What if they throw away the postcard thinking it is junk mail? Too bad. What if for six years they cannot find someone worth voting for? Too bad. Off they go. You would think the Trump administration and the five conservative justices didn’t want just anyone who wishes to vote to be allowed to do so.
In the majority opinion, Justice Samuel Alito found that the prohibition against removing people from the voting rolls for failure to vote didn’t apply because they could remain on the rolls just by sending back the postcard. And if it got lost in the mail or misdirected or forgotten? Alito thinks it’s fine to take away the fundamental right to vote. In his mind, “What matters for present purposes is not whether the Ohio Legislature overestimated the correlation between nonvoting and moving or whether it reached a wise policy judgment about when return cards should be sent. For us, all that matters is that no provision of the [National Voter Registration Act] prohibits the legislature from implementing that judgment.”

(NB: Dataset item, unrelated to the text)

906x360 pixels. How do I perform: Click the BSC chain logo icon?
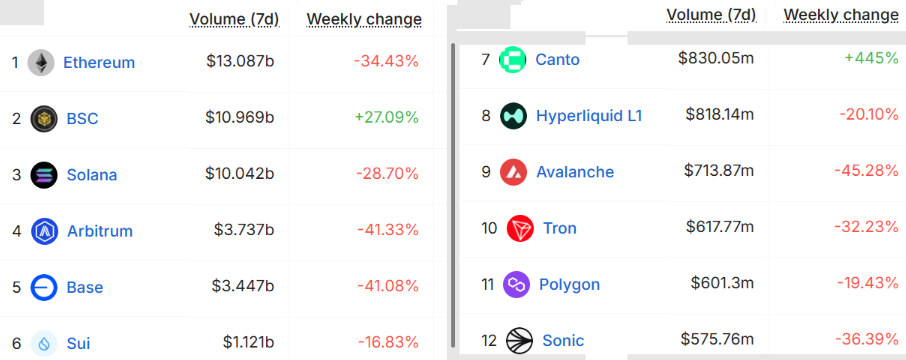pos(44,119)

In dissent, Justice Stephen Breyer expressed some amazement at the majority’s cavalier treatment of the right to vote. Breyer argued that Ohio failed to satisfy the statute requiring “administration of voter registration for elections for Federal office” because it had erected “needless hurdles to voting of the kind Congress sought to eliminate.” He explains:
In identifying registered voters who have likely changed residences by looking to see if those registrants failed to vote, Ohio’s program violates subsection (b)’s express prohibition on “[a]ny State program or activity [that] result[s] in the removal” of a registered voter “by reason of the person’s failure to vote.” §20507(b)(2) (emphasis added). In my view, these words are most naturally read to prohibit a State from considering a registrant’s failure to vote as part of any process “that is used to start, or has the effect of starting, a purge of the voter rolls.” H. R. Rep. No. 103–9, at 15. In addition, Congress enacted the Failure-to-Vote Clause to prohibit “the elimination of names of voters from the rolls solely due to [a registrant’s] failure to respond to a mailing.” Ibid. But that is precisely what Ohio’s Supplemental Process does.

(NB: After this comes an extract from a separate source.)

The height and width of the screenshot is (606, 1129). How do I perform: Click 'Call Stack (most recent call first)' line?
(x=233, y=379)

Breyer explains just how arbitrary the Ohio law is:
The fact that the State hears nothing from the registrant essentially proves nothing at all. Anyone who doubts this last statement need simply consult figures in the record along with a few generally available statistics. As a general matter, the problem these numbers reveal is as follows: Very few registered voters move outside of their county of registration. But many registered voters fail to vote. Most registered voters who fail to vote also fail to respond to the State’s “last chance” notice. And the number of registered voters who both fail to vote and fail to respond to the “last chance” notice exceeds the number of registered voters who move outside of their county each year.
The American Civil Liberties Union blasted the decision to remove voters, noting “countless voters, including homeless and housing-insecure Ohioans, have already been stripped of their rights as a result of Ohio’s unjust and illogical purge process.” Indeed, the next round of litigation may well follow the model of voter-ID litigation, in which the matter at issue is the discriminatory effect that an otherwise neutral rule might have. The ACLU vowed that “the court’s decision will not hinder our current and future advocacy efforts. Marginalized populations remain extremely vulnerable to state-sanctioned voter suppression and disenfranchisement, and we will continue to fight to uphold the rights of eligible voters in the 2018 midterm elections, and beyond.”
Let’s take a step back from the legal arguments for a moment. As the Republican Party narrows its appeal to white voters and fans the flames of white grievance, it is becoming less attractive to everyone else. Rather than broaden its appeal, the party increasingly seeks to narrow the electorate in ways that, by gosh, just happen to decrease minority participation. The strategy reveals a party’s lack of self-confidence in itself and in democracy itself. When the president celebrates depriving people of the right to vote, something is seriously amiss.
There is a solution (other than a statutory amendment): a full-out, no-holds-barred effort to register every eligible voter. Some states are passing automatic registration. Florida has a ballot measure to restore voting rights to those who have fully served their criminal sentences. I’d add two more suggestions: First, instead of running vanity ads (looking at you, Tom Steyer), wealthy donors should commit to registering millions of voters. Second, the Democratic National Committee, which increasingly seems irrelevant to the national debate, should for the foreseeable future use its resources primarily for voter registration. If there is a better use of the DNC’s money, I’ve yet to find it.
Sadly, I direct these suggestions to Democrats because Republicans have made it perfectly clear that they want a smaller, whiter electorate. It is morally repugnant and violates our democratic principles, but it can no longer be doubted. Hence, the job of expanding democracy for now rests with one party and any independent organizations or individuals committed to the basic principle that the people — not just likely Republican voters — rule.